_Task goal_: Your output should be the lines of the data that follow, reproduced exactly from the first through the line bearing "رضوانہ کو 10".

[[ Records provided open ]]

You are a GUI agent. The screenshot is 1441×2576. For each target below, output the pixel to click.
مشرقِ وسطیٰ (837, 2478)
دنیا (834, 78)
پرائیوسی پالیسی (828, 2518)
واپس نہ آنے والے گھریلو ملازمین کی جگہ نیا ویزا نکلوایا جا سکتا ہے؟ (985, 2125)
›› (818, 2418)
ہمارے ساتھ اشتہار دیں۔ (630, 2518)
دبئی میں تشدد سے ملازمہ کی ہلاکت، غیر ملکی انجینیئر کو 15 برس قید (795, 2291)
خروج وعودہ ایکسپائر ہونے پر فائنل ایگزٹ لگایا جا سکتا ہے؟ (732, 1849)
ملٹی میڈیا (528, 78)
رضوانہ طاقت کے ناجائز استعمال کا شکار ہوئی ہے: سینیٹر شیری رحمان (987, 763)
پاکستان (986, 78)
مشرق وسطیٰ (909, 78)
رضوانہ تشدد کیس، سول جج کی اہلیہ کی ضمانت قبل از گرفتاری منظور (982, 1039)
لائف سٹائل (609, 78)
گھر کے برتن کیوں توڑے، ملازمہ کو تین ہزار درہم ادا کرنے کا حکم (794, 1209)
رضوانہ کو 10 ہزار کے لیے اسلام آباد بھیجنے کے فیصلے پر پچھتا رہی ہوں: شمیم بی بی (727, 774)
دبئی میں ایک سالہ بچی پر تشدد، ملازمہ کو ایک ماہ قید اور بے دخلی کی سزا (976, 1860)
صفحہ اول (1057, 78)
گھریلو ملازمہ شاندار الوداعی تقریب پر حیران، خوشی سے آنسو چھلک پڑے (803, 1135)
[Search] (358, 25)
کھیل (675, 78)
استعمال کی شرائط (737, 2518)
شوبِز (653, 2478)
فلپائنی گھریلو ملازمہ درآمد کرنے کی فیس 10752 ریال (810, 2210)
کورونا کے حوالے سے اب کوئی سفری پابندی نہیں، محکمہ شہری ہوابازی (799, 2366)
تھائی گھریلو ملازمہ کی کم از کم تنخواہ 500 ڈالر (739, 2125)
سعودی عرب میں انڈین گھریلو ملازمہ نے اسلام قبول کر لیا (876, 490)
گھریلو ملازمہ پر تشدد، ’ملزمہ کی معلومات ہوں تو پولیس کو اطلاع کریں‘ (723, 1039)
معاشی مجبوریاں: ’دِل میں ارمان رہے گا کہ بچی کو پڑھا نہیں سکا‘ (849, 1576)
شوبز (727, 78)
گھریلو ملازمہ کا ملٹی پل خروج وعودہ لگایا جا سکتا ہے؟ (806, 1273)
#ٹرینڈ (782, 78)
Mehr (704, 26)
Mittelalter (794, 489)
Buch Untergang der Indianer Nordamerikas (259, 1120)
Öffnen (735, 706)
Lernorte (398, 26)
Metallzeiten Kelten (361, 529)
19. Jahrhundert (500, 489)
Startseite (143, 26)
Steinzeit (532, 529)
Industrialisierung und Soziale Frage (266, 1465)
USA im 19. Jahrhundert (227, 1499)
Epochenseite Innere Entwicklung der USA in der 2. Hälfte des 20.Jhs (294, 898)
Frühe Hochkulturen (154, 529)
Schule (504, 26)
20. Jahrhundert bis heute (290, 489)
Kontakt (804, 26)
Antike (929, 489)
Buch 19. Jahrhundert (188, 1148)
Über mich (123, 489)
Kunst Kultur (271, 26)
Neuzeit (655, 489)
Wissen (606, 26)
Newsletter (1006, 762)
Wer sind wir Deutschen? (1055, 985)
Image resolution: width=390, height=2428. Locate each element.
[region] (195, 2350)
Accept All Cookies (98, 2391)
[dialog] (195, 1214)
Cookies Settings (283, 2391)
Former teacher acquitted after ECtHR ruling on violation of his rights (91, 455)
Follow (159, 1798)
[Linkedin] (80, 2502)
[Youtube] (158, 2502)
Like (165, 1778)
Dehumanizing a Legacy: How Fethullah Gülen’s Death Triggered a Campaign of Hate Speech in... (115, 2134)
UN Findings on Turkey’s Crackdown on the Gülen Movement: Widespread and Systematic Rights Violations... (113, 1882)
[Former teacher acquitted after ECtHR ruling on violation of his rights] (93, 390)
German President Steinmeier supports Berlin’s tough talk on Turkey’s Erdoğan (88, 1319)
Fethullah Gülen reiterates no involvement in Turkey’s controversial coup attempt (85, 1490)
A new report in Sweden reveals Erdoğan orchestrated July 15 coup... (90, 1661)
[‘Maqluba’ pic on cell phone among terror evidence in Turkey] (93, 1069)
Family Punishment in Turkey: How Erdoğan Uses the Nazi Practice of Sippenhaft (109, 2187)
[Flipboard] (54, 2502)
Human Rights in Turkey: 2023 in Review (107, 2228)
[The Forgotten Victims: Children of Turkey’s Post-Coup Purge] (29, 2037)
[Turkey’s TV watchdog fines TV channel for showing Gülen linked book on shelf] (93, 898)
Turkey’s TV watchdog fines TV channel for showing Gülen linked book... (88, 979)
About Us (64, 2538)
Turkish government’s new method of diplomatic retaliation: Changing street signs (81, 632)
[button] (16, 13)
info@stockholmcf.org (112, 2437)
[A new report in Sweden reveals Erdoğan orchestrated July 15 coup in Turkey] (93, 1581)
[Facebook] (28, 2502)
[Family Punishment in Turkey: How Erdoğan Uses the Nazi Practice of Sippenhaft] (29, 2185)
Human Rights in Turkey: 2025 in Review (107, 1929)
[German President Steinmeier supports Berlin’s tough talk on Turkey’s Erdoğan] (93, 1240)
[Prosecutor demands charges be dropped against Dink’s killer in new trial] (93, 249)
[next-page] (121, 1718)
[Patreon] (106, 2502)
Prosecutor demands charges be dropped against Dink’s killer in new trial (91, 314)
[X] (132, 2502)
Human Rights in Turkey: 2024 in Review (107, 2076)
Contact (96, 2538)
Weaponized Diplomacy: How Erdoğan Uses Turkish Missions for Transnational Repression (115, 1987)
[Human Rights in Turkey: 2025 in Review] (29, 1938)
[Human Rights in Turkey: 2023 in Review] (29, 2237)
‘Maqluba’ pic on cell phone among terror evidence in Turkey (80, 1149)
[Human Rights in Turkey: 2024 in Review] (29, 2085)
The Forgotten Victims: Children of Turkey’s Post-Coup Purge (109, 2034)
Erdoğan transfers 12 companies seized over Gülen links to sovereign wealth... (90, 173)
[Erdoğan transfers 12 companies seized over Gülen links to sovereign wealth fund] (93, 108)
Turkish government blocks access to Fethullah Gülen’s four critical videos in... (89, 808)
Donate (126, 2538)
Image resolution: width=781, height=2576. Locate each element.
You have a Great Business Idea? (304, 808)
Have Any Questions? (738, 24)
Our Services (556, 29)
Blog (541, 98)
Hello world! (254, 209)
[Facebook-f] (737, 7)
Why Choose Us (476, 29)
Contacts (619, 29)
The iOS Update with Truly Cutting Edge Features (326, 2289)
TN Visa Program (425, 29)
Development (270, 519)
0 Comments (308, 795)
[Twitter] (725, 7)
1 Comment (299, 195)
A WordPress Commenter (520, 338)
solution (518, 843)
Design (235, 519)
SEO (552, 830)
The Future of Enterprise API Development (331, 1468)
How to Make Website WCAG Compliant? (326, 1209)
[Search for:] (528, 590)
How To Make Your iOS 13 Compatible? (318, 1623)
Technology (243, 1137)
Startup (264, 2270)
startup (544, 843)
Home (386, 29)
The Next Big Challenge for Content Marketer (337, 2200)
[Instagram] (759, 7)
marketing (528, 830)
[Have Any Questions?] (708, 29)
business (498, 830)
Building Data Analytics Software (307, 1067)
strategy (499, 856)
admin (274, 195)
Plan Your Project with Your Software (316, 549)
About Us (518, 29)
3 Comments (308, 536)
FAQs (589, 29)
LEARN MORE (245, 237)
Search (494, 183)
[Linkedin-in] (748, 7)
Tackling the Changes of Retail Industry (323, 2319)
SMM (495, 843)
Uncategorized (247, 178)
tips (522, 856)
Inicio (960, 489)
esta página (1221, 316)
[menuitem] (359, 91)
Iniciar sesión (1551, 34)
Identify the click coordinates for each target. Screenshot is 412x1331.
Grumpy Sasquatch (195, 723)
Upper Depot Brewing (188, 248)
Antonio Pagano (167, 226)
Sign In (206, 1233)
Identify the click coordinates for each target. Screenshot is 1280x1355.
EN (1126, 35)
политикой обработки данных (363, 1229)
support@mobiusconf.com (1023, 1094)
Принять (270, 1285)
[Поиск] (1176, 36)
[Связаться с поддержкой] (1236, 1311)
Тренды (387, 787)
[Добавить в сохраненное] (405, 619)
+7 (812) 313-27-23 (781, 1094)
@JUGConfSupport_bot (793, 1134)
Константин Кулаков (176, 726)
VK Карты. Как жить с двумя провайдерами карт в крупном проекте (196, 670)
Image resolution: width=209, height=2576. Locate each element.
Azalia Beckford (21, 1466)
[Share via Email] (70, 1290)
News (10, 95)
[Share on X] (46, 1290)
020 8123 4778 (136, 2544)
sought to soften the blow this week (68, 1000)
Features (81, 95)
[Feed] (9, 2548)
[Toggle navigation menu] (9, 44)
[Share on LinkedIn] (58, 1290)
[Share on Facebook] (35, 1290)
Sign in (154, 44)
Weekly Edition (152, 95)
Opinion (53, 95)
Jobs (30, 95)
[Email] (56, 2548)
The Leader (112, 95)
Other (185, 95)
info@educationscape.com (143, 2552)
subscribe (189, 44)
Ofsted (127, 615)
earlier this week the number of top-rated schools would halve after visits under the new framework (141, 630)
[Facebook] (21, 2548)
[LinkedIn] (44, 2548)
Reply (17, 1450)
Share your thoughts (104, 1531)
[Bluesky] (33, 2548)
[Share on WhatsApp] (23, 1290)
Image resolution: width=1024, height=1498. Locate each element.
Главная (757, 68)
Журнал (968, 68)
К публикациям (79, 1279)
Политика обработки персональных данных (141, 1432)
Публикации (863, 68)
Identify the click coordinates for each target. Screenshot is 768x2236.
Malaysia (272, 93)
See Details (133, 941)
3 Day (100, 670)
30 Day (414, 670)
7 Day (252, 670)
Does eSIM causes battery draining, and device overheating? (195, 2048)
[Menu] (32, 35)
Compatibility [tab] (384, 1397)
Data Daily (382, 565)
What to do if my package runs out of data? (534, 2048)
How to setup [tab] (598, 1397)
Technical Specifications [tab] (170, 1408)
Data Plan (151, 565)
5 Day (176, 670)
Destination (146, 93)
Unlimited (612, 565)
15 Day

[[ Records provided closed ]]

_Answer box_:
You are a GUI agent. The screenshot is 1441×2576. For each target below, output the pixel to click.
مشرقِ وسطیٰ (837, 2478)
دنیا (834, 78)
پرائیوسی پالیسی (828, 2518)
واپس نہ آنے والے گھریلو ملازمین کی جگہ نیا ویزا نکلوایا جا سکتا ہے؟ (985, 2125)
›› (818, 2418)
ہمارے ساتھ اشتہار دیں۔ (630, 2518)
دبئی میں تشدد سے ملازمہ کی ہلاکت، غیر ملکی انجینیئر کو 15 برس قید (795, 2291)
خروج وعودہ ایکسپائر ہونے پر فائنل ایگزٹ لگایا جا سکتا ہے؟ (732, 1849)
ملٹی میڈیا (528, 78)
رضوانہ طاقت کے ناجائز استعمال کا شکار ہوئی ہے: سینیٹر شیری رحمان (987, 763)
پاکستان (986, 78)
مشرق وسطیٰ (909, 78)
رضوانہ تشدد کیس، سول جج کی اہلیہ کی ضمانت قبل از گرفتاری منظور (982, 1039)
لائف سٹائل (609, 78)
گھر کے برتن کیوں توڑے، ملازمہ کو تین ہزار درہم ادا کرنے کا حکم (794, 1209)
رضوانہ کو 10 ہزار کے لیے اسلام آباد بھیجنے کے فیصلے پر پچھتا رہی ہوں: شمیم بی بی (727, 774)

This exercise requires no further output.